> [GOAL]: Rename every "screenshot" in the listing below to "screen capture", and reproduce the listing with nothing else changed. Omit the pictures from your answer.

> [RECORDS SUPPLIED]:
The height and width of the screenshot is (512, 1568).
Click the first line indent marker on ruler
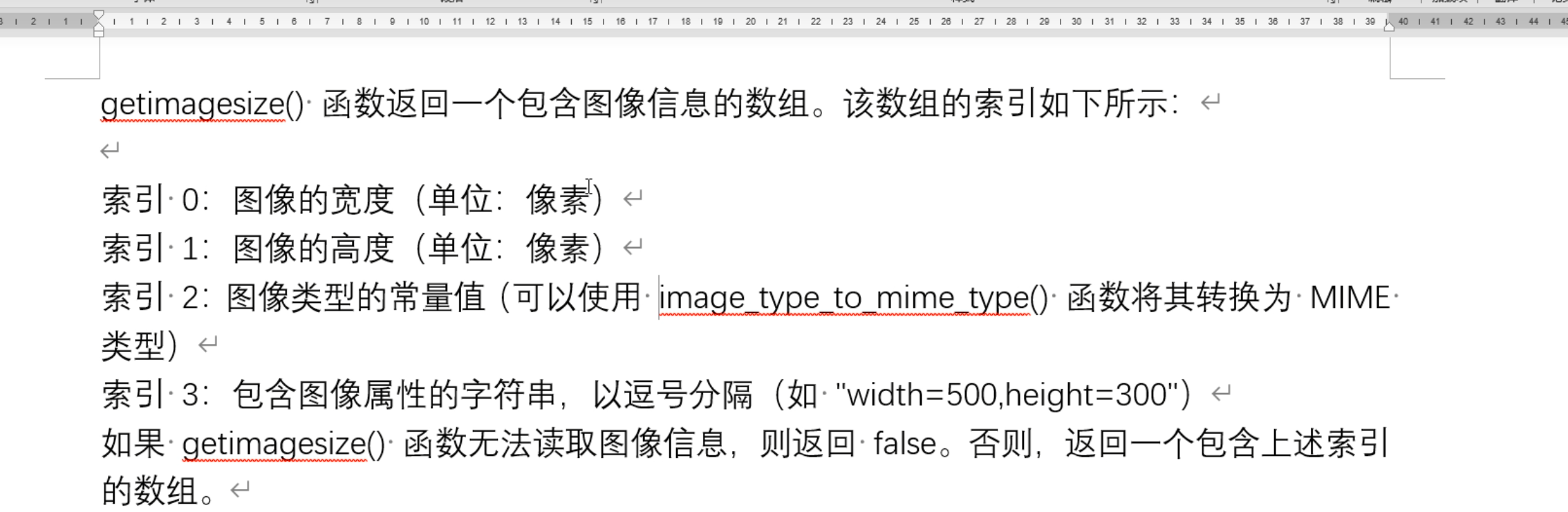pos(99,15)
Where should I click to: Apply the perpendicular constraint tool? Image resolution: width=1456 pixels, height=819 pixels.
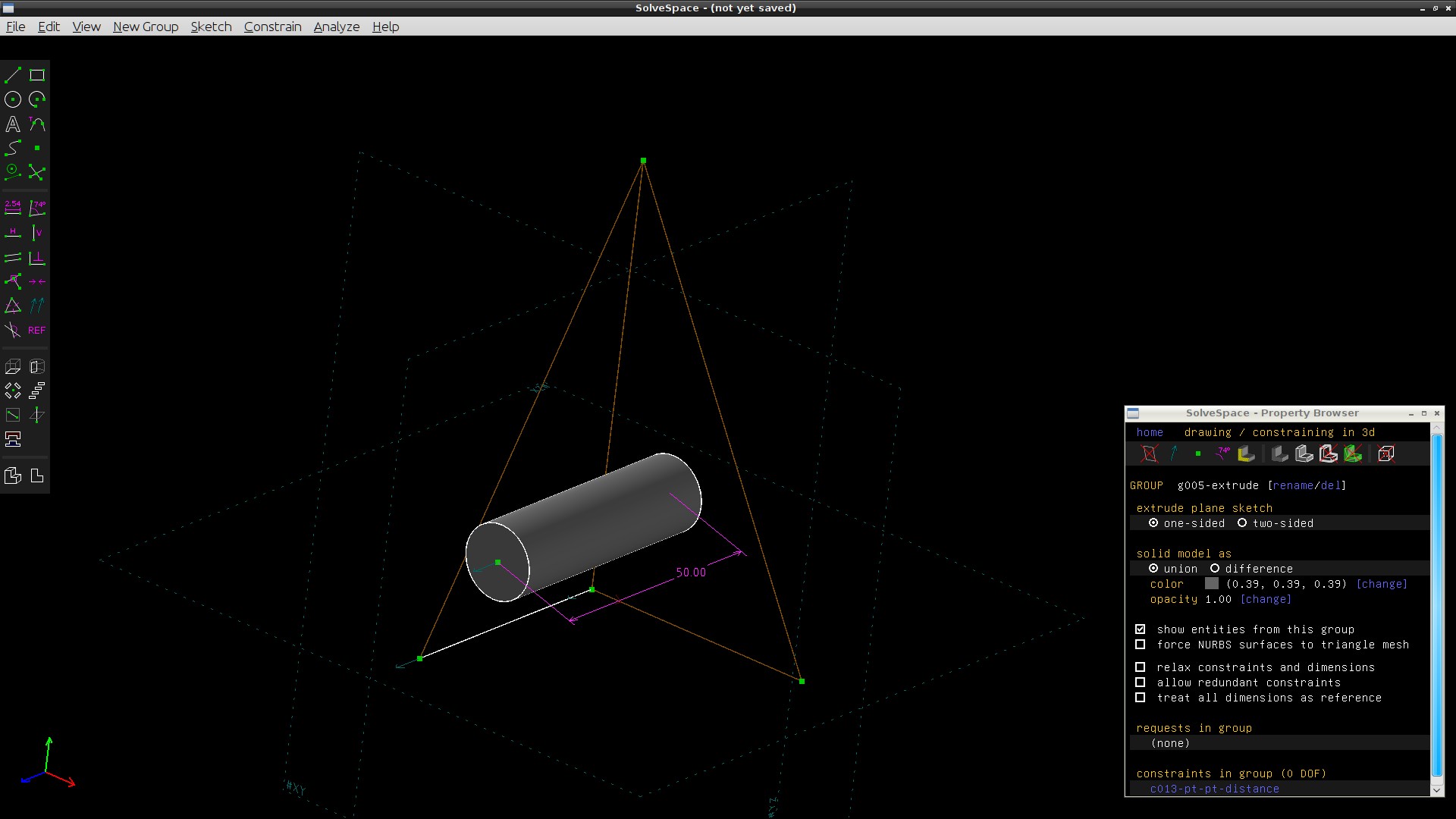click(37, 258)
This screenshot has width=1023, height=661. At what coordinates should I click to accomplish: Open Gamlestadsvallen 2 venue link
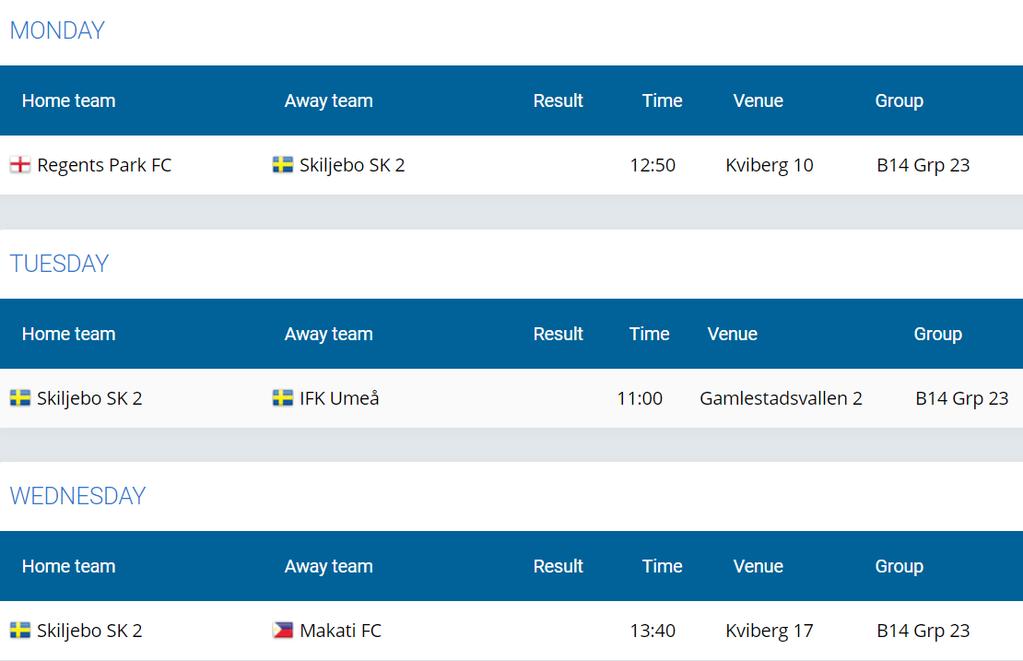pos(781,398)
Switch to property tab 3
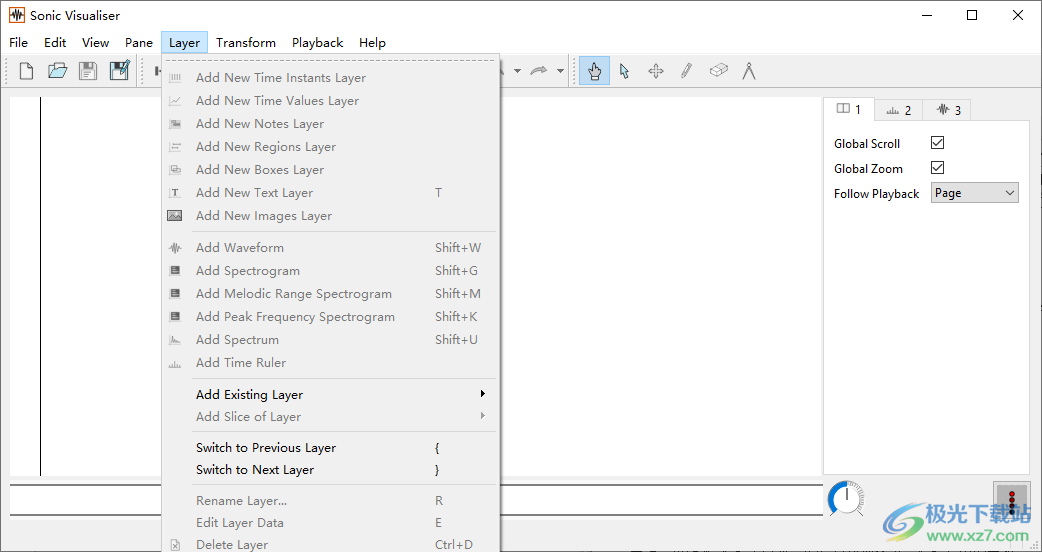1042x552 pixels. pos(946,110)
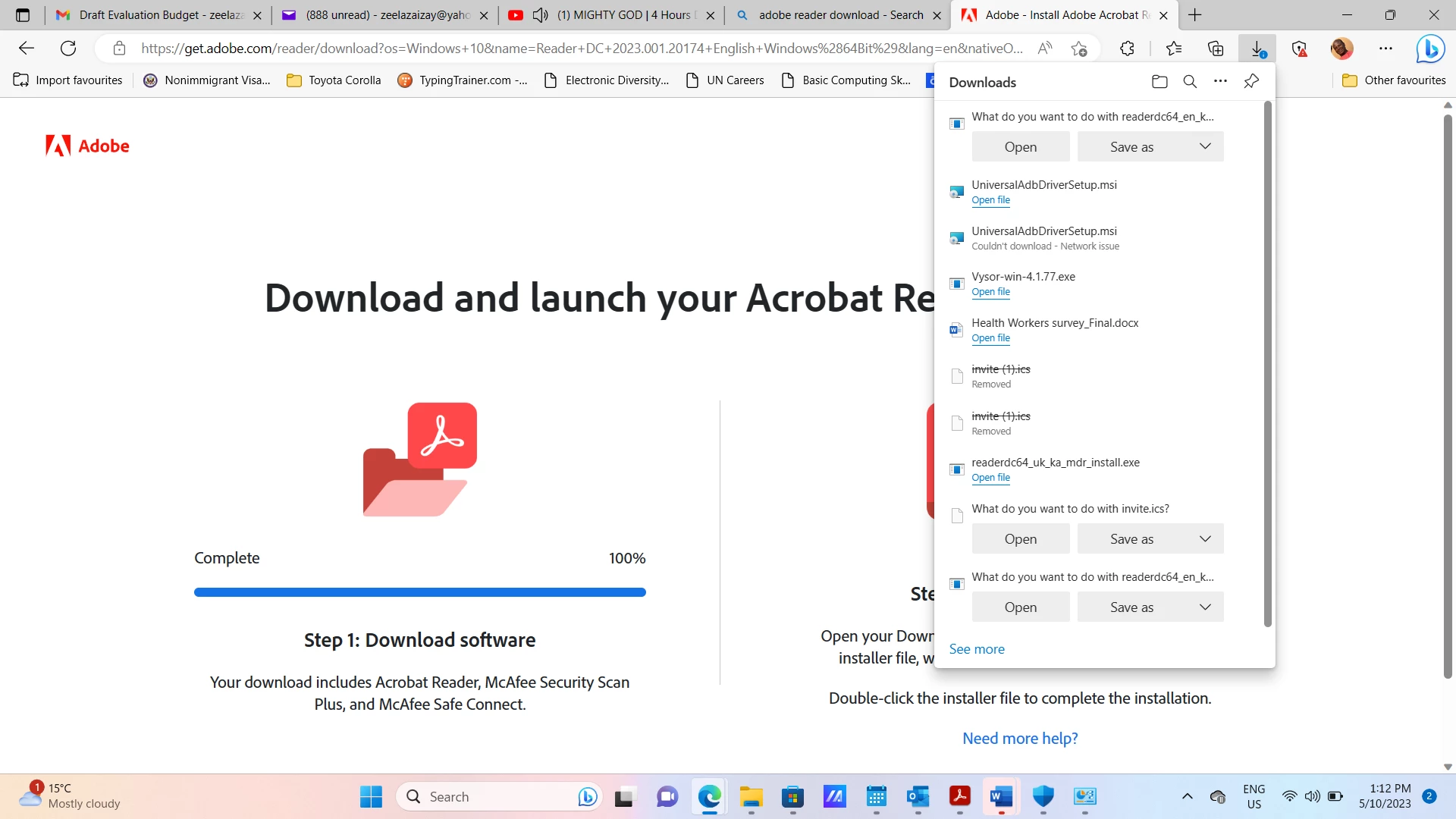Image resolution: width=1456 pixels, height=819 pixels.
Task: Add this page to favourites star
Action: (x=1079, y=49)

> [COMPLETED EXERCISE]:
The height and width of the screen capture is (512, 1568).
Click the first line indent marker on ruler
pos(99,15)
Where should I click to: Apply the perpendicular constraint tool? Image resolution: width=1456 pixels, height=819 pixels.
click(37, 258)
This screen capture has width=1023, height=661. At what coordinates should I click to accomplish: Open Gamlestadsvallen 2 venue link
pos(781,398)
Switch to property tab 3
1042x552 pixels. pos(946,110)
Image resolution: width=1456 pixels, height=819 pixels.
Task: Add this page to favourites star
Action: (x=1079, y=49)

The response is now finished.